Радостное известие о том, что Олег был жив и его узнали, заставило моё сердце биться с бешеной скоростью и, переглянувшись с Никитой, я почувствовала те же волны ликования исходящие от него. Сам факт заточения отошёл на второй план. Да, брата держали взаперти, да его жизнь по-прежнему была в опасности, но, если до сих пор его не убили, значит тому были причины, за него могли вступился и кроме Насти это сделать было некому. Благодаря ей ситуация сохранялась в равновесии, пятьдесят на пятьдесят. Впервые я ощутила к этой женщине не то чтобы тепло, но уважение и благодарность, вызвавшие в моей душе горячий отклик. Я вспомнила, как ещё недавно, перед Николаем пыталась разложить по полочкам подоплёку её поведения и причины её поступков, выискивая только теневые стороны, не предполагая, в силу собственного инфантильного восприятия жизни, (любит-не любит, плохой-хороший, чёрное-белое), многослойность и многополярность человеческой сути. Конечно был и второй вариант развития конфликта между бандитами и братом, навскидку самый очевидный, они попросту не знали, что с ним делать и поэтому тянули время, но мне он показался «слабым звеном», не соответствующим действительности. Устранить Олега было гораздо проще, чем заморачиваться предположениями, «типа» нужен-не нужен, можно-нельзя и что мы будем иметь в результате. О себе лишь могу сказать, что трагедия с Олегом сильно на меня повлияла, полностью изменив моё отношение к развитию драматического события и к людям с ним связанным, она заставила меня повзрослеть, почувствовать огромную ответственность за жизнь брата и наши жизни в том числе.
- Слушайте, а почему так мало людей и нет собак, Нодир что, соврал? – спросила я мужчин, пытаясь успокоить «игры разума», и тотчас услышала далёкий собачий лай, идущий с плантации.

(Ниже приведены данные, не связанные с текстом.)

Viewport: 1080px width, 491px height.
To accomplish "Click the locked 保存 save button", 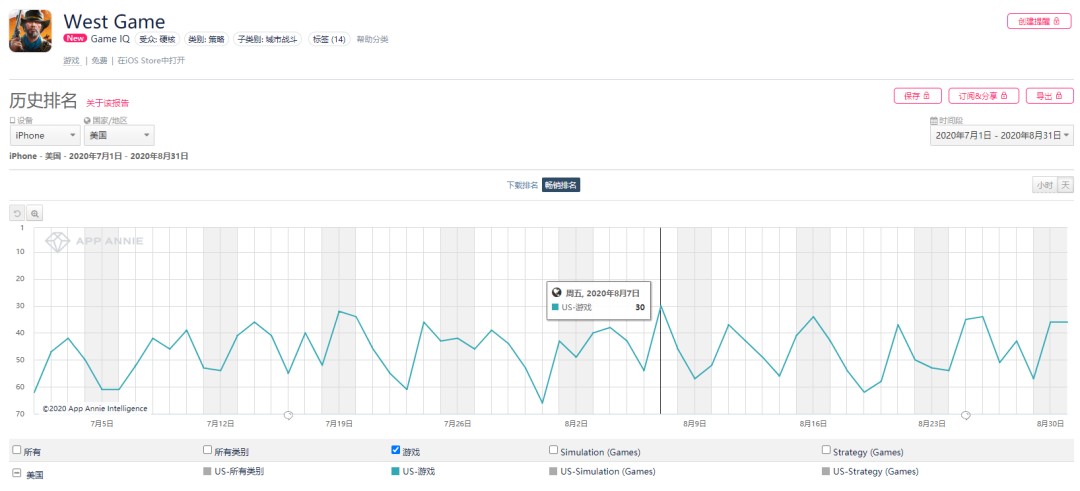I will point(917,96).
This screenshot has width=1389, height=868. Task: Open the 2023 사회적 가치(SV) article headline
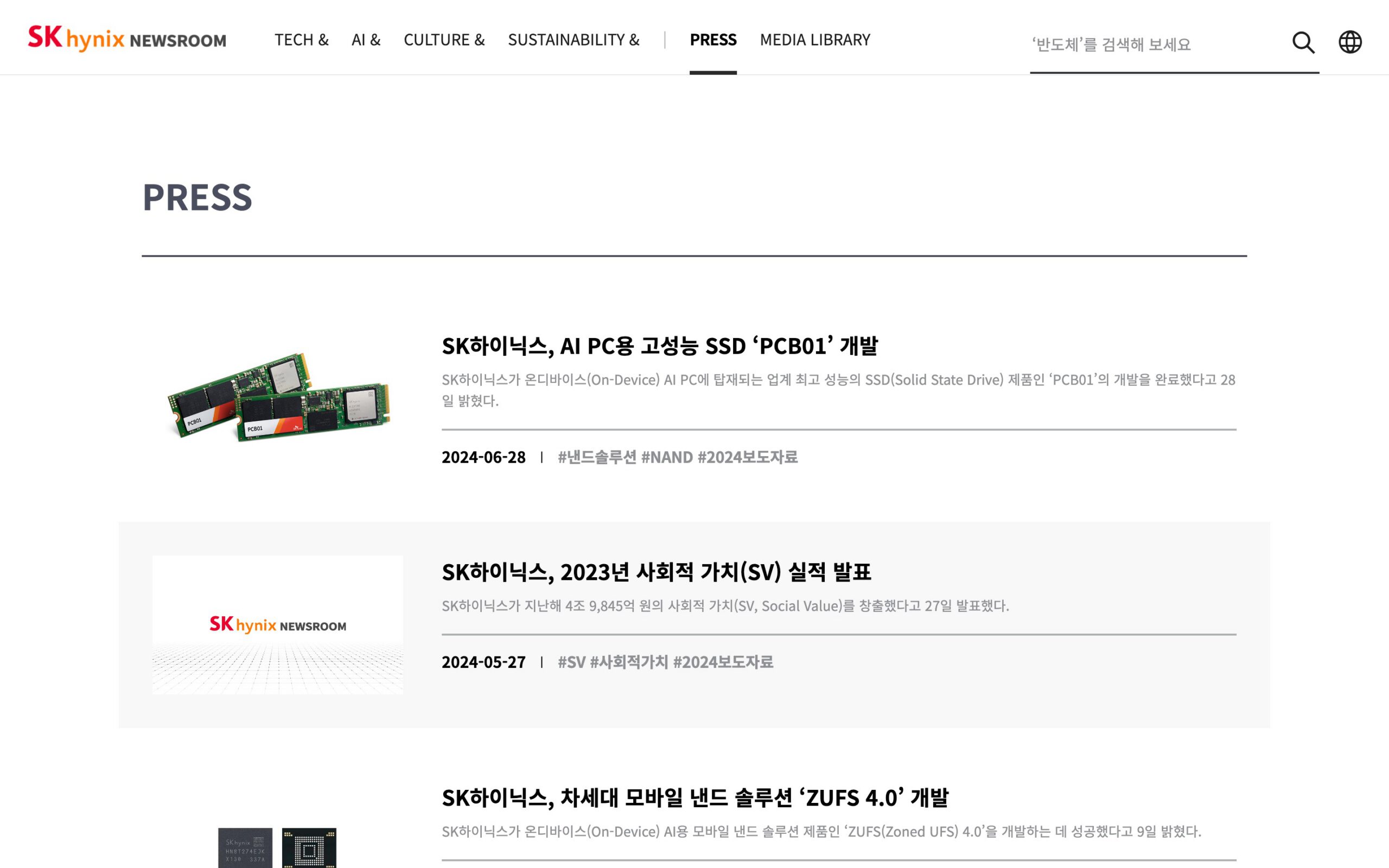(x=656, y=572)
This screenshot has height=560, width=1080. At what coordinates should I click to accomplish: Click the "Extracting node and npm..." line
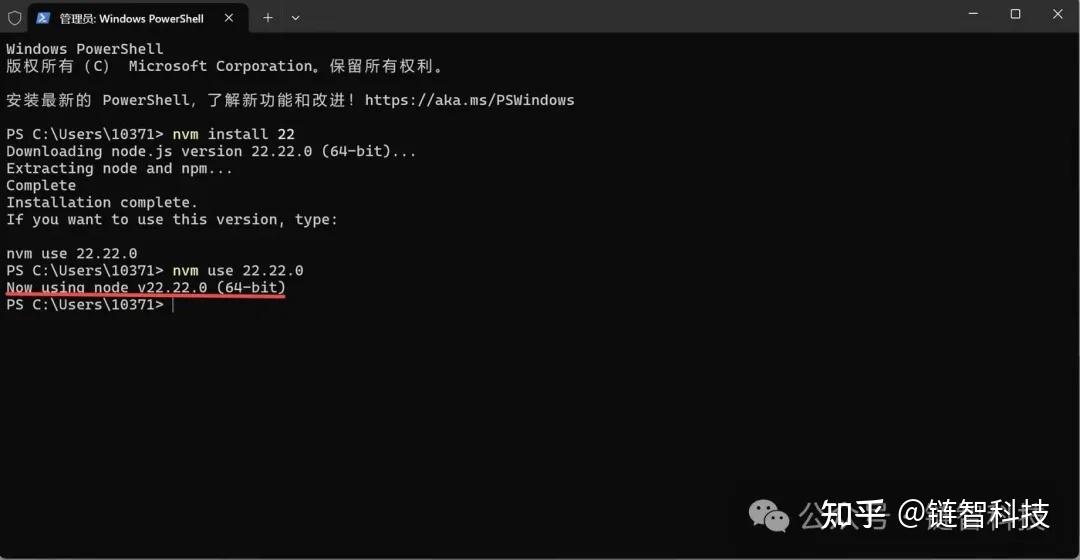119,168
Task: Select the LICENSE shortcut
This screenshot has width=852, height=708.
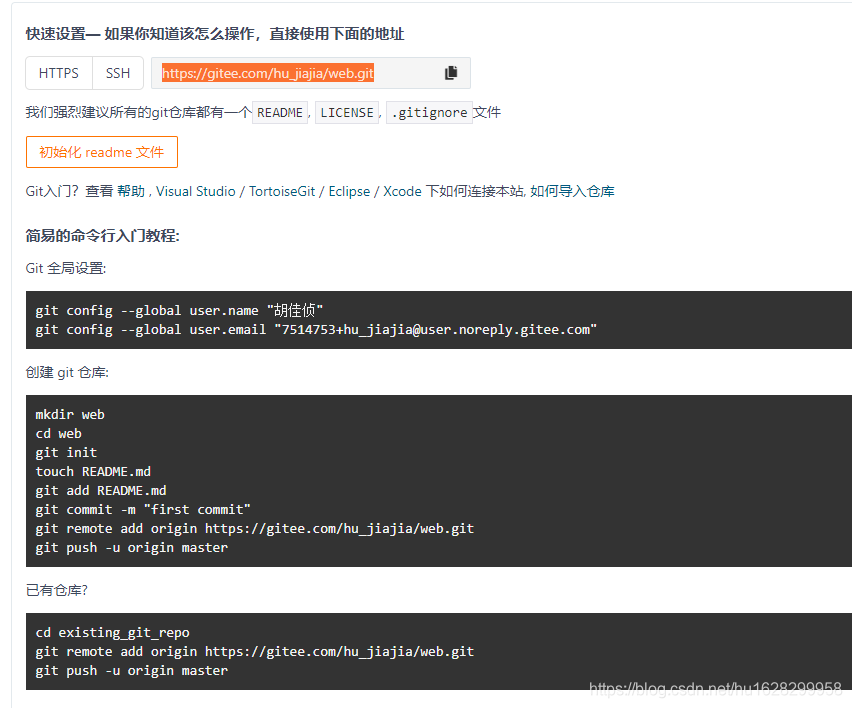Action: pyautogui.click(x=346, y=112)
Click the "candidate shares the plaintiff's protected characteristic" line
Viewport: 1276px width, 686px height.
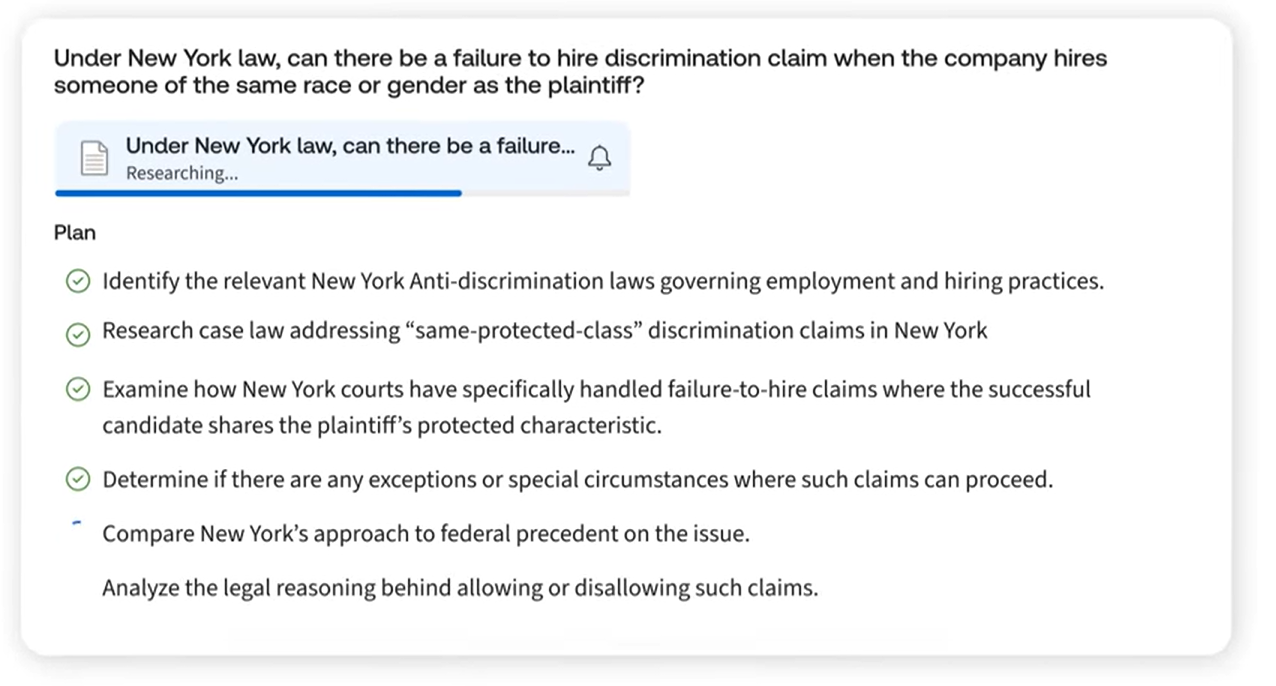pyautogui.click(x=381, y=425)
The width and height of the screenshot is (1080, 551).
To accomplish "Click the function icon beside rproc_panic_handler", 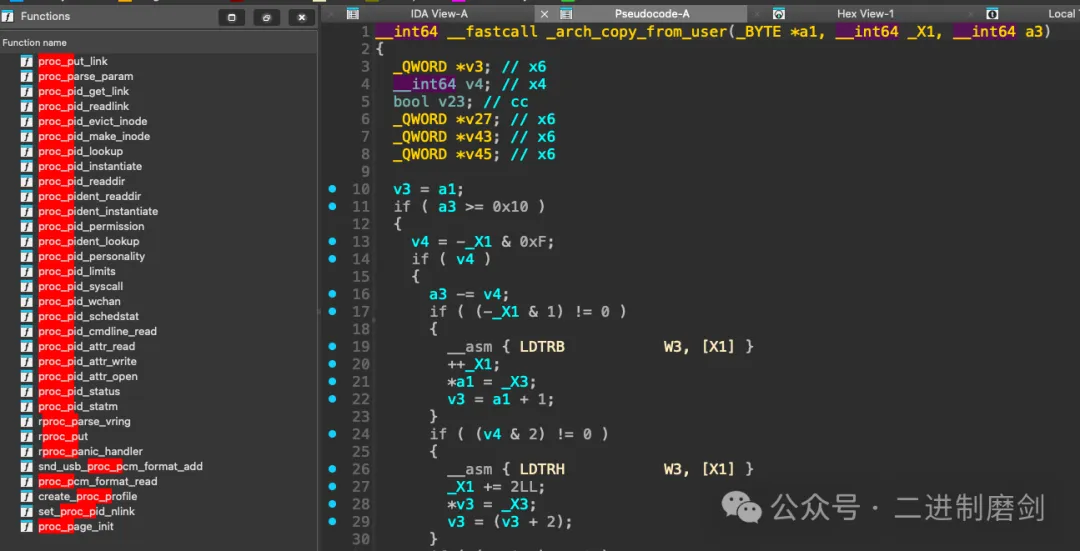I will point(27,452).
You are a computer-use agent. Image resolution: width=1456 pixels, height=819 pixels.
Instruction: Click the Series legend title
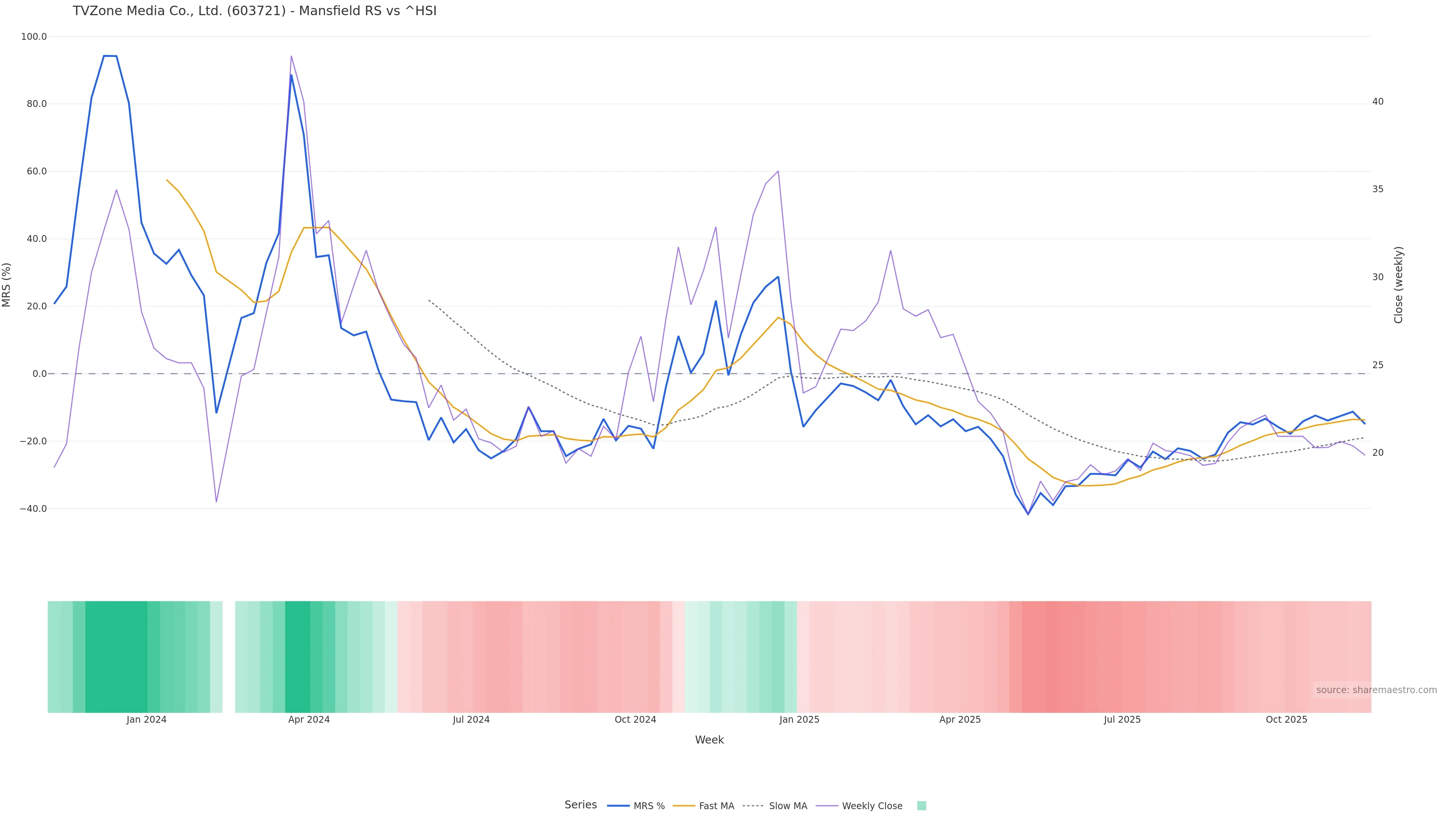[581, 805]
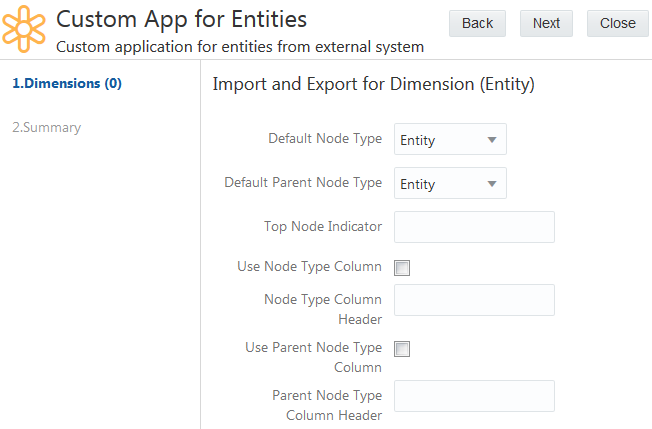
Task: Click the orange flower application icon
Action: click(25, 29)
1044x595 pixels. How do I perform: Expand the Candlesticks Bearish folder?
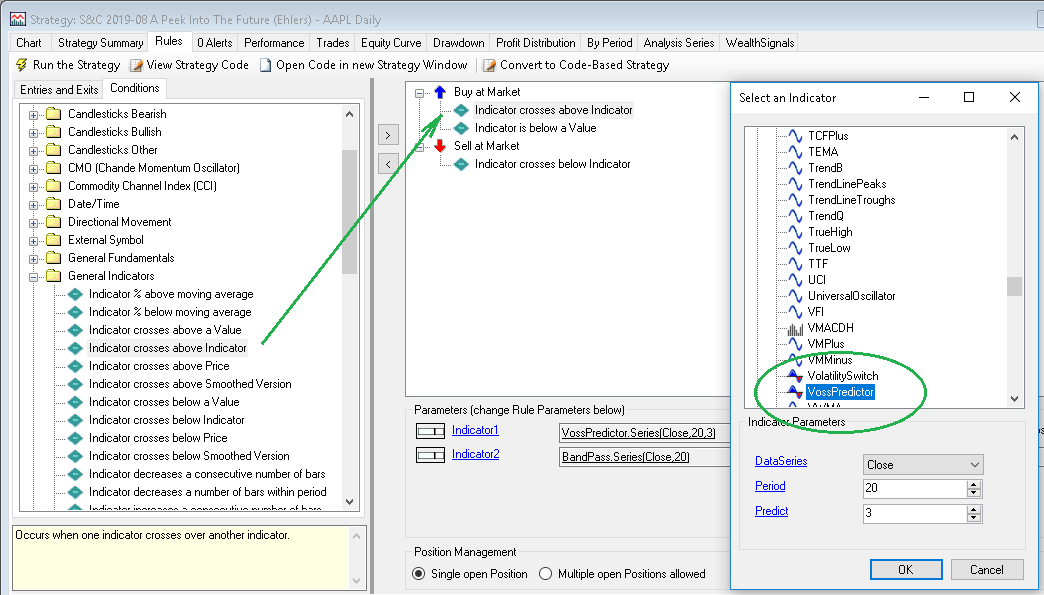click(x=34, y=114)
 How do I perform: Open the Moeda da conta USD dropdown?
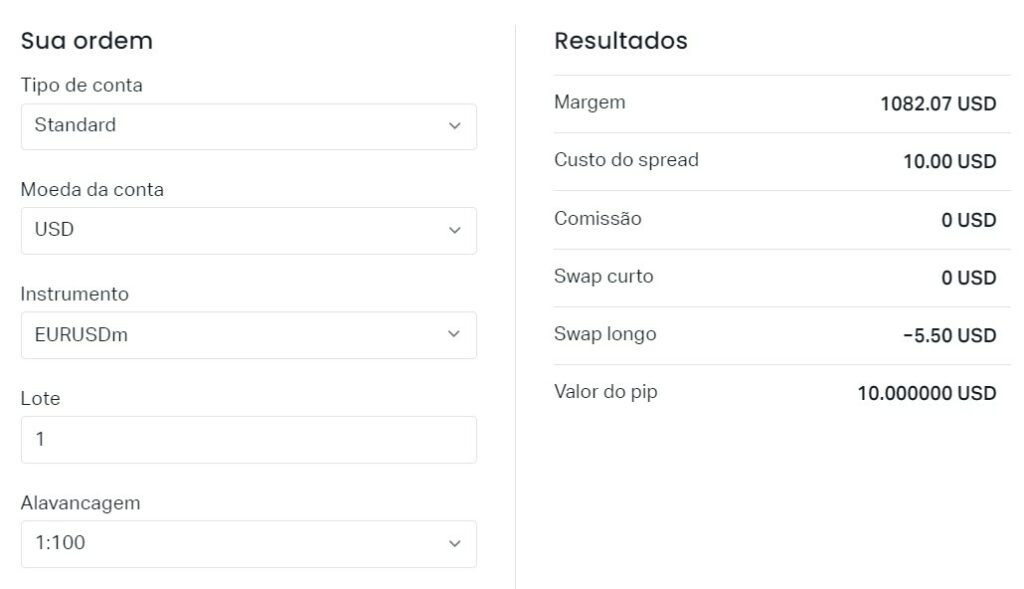tap(248, 230)
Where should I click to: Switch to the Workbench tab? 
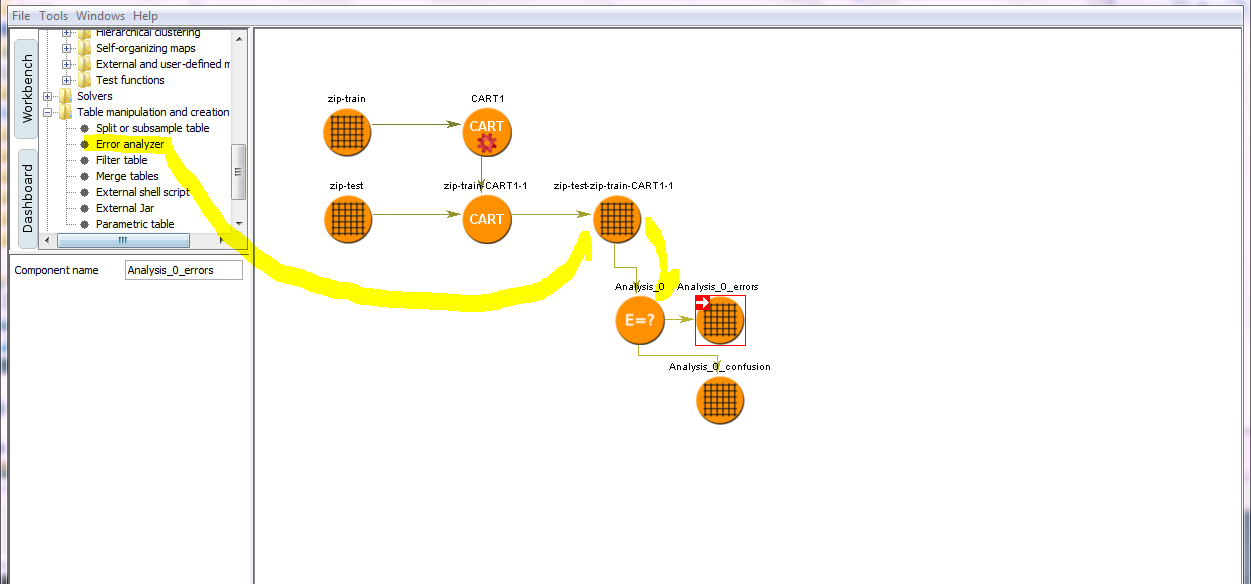[28, 89]
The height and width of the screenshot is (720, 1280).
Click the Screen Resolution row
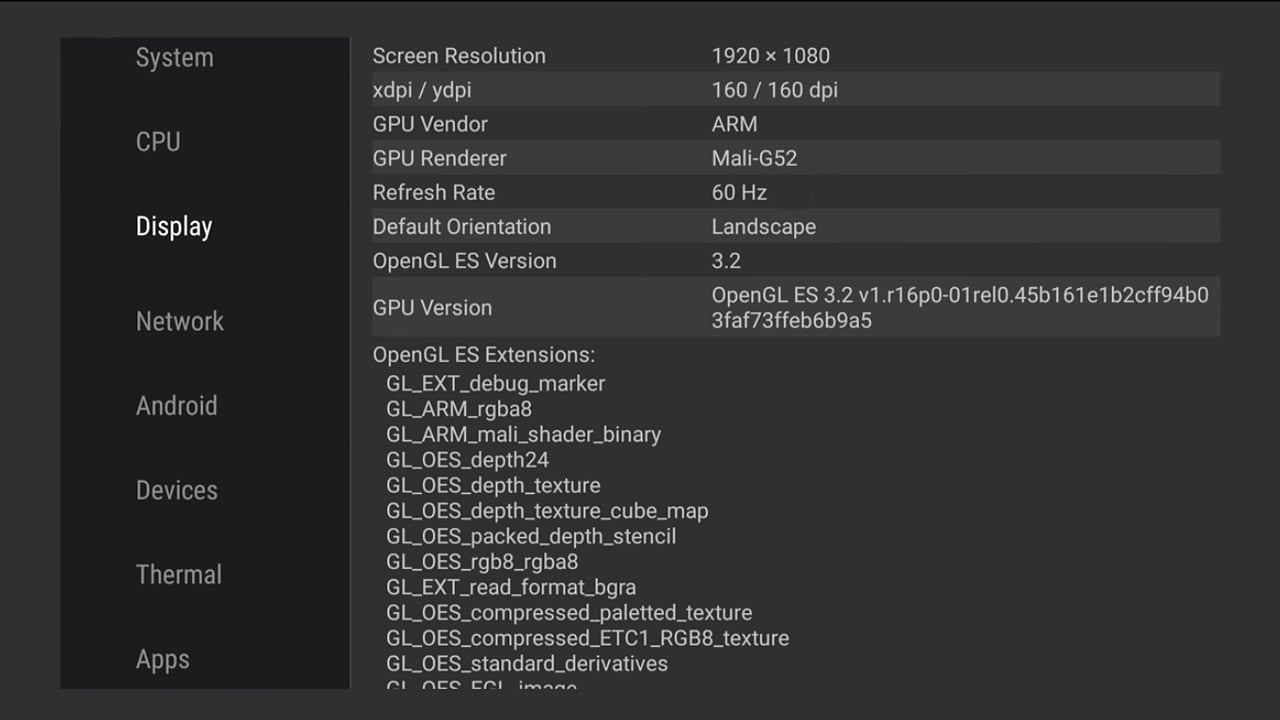tap(794, 56)
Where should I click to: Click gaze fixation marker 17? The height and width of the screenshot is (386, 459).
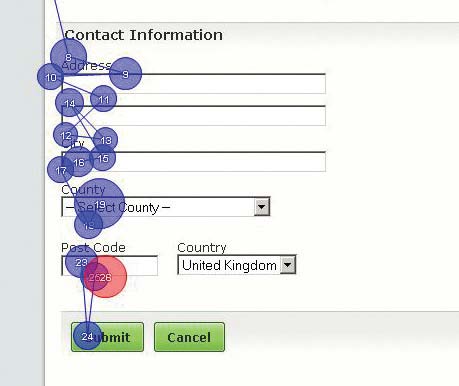click(61, 170)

- Похоже все в поле, урожай собирают, мы когда пришли так и было, – ответил Женя – надо вечера ждать, чтобы всё понять –
Я взглянула на Николая, как на старшего в команде, но тот был занят разговором с Сашей, - Шашками сейчас нельзя, ты понял? Они не первый день обкуренные, наверняка у них поблизости ещё делянки есть, ракету выпустят и нам преждевременный «каюк» вместе с Олегом, – логика была железной, требовалось время, чтобы всё обдумать, как вдруг, молчавший до сих пор Никита высказал идею, которая, что может показаться странным, никого не удивила, словно он поймал нас на одном и том же желании, интуитивно созревшем ещё до выхода с заимки. Любой ценой вытащить Олега из капкана, в который тот угодил по собственной глупости, не взирая ни на что и не считаясь ни с чем.
- Деда бы взять, незаметно, – многозначительно произнёс племянник - пока все под кайфом, бонус нам в руки, если что, можно будет обменять его на отца, – и он изучающе посмотрел в лицо каждого из нас в надежде на поддержку, чем вызвал ответную реакцию единодушного согласия на участие в авантюре.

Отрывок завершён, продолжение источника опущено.